Tuesday, October 28, 2008

Logic and spirituality

Logic is a branch of philosophy/mathematics that deals with making inference. As a computer science major, I've had several classes in formal logic, and am well acquainted with its power. However, logic has its limitations. At a fundamental level, the assumptions of logic break down.

A good example for me is the constitution of the material world around us. In the earliest days, people believed that there were five basic elements - panchamahabhuta: Water, Fire, Air, Earth, Ether.

Science was able to break this framework down further and come up with 108 elements (the periodic table). A basic unit of an elements was an atom, which was then believed to be the fundamental object that makes up the universe. Atoms were then found to consist of protons, neutrons and electrons. These themselves were found to be made up of quarks.

Finally, you will find that quarks are made up of something. And that something is made up of something else. And so on, and so on...

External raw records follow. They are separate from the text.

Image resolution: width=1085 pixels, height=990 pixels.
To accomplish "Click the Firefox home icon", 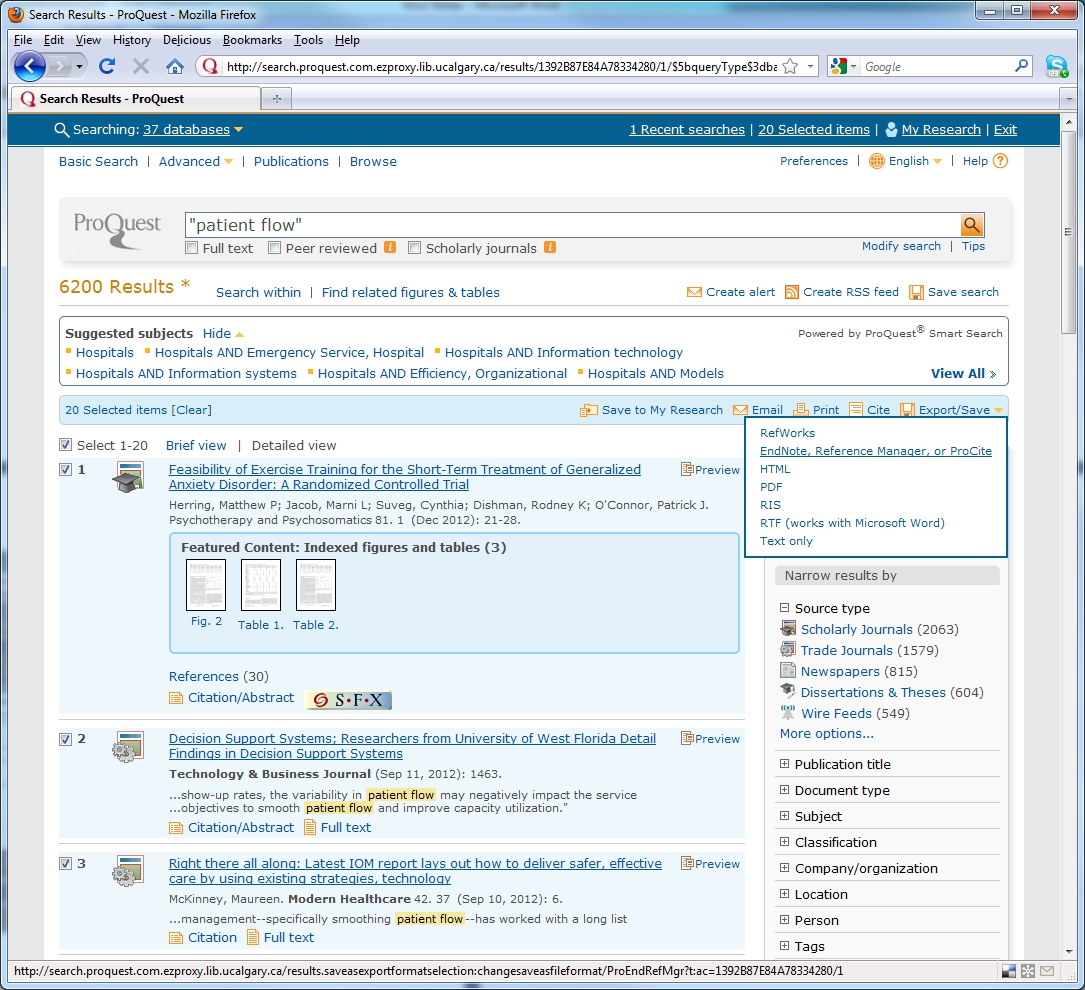I will (175, 66).
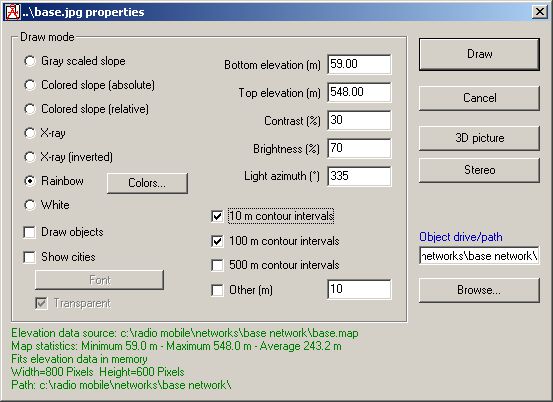Viewport: 553px width, 402px height.
Task: Open the 3D picture view
Action: coord(479,138)
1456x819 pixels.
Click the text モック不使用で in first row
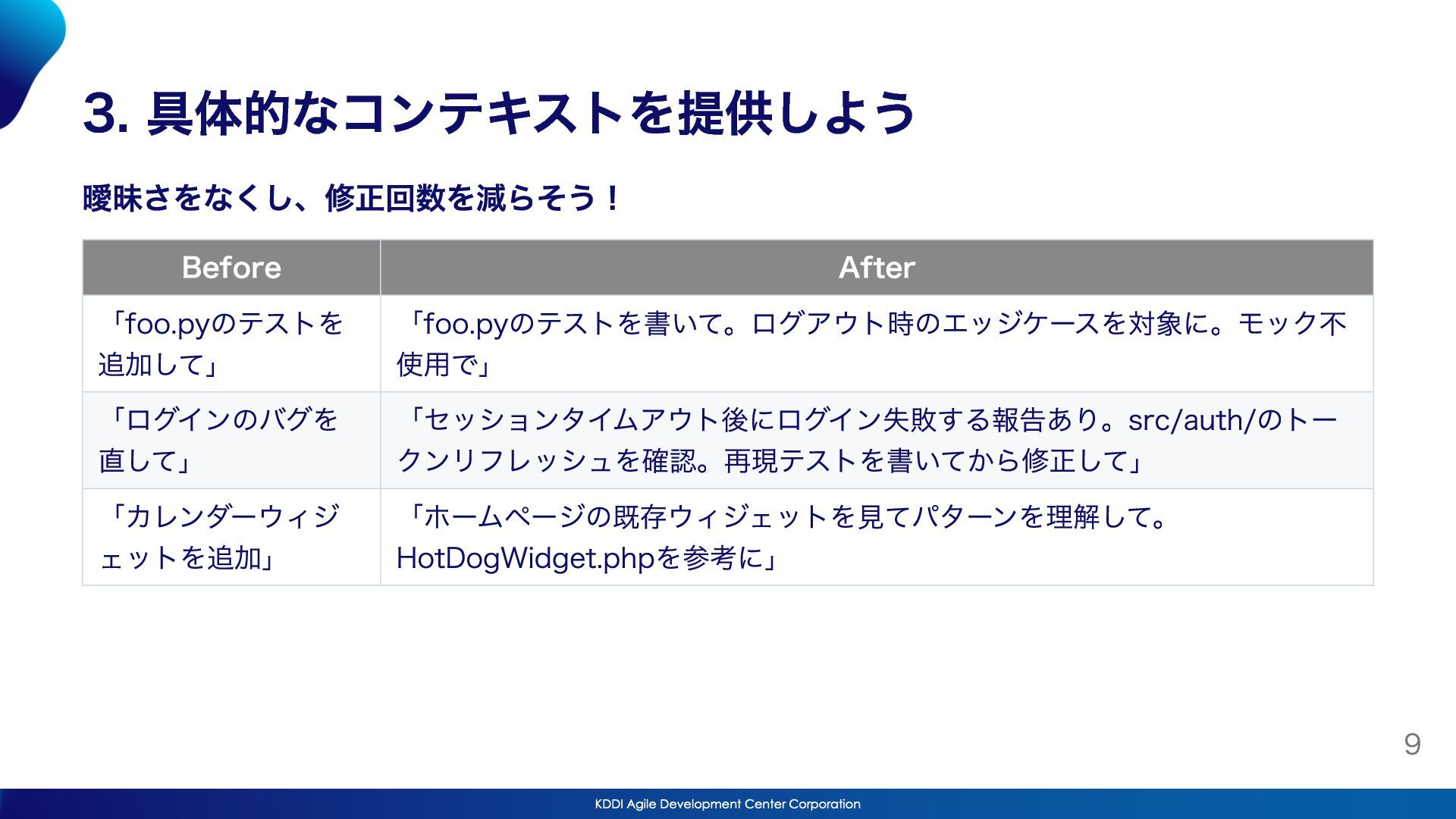(x=1292, y=324)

If you follow this line of reasoning, it is clear that everything is made up of something, and therefore nothing is indivisible. The chain is infinite, this is where logic breaks down. That unknowable base, that by which everything else is known, is deemed as true knowledge by the great spiritual traditions of the East. At some point, logic simply breaks down, because it deals with concepts, which are built on top of other concepts, and so on. Where logic ends, spirituality begins.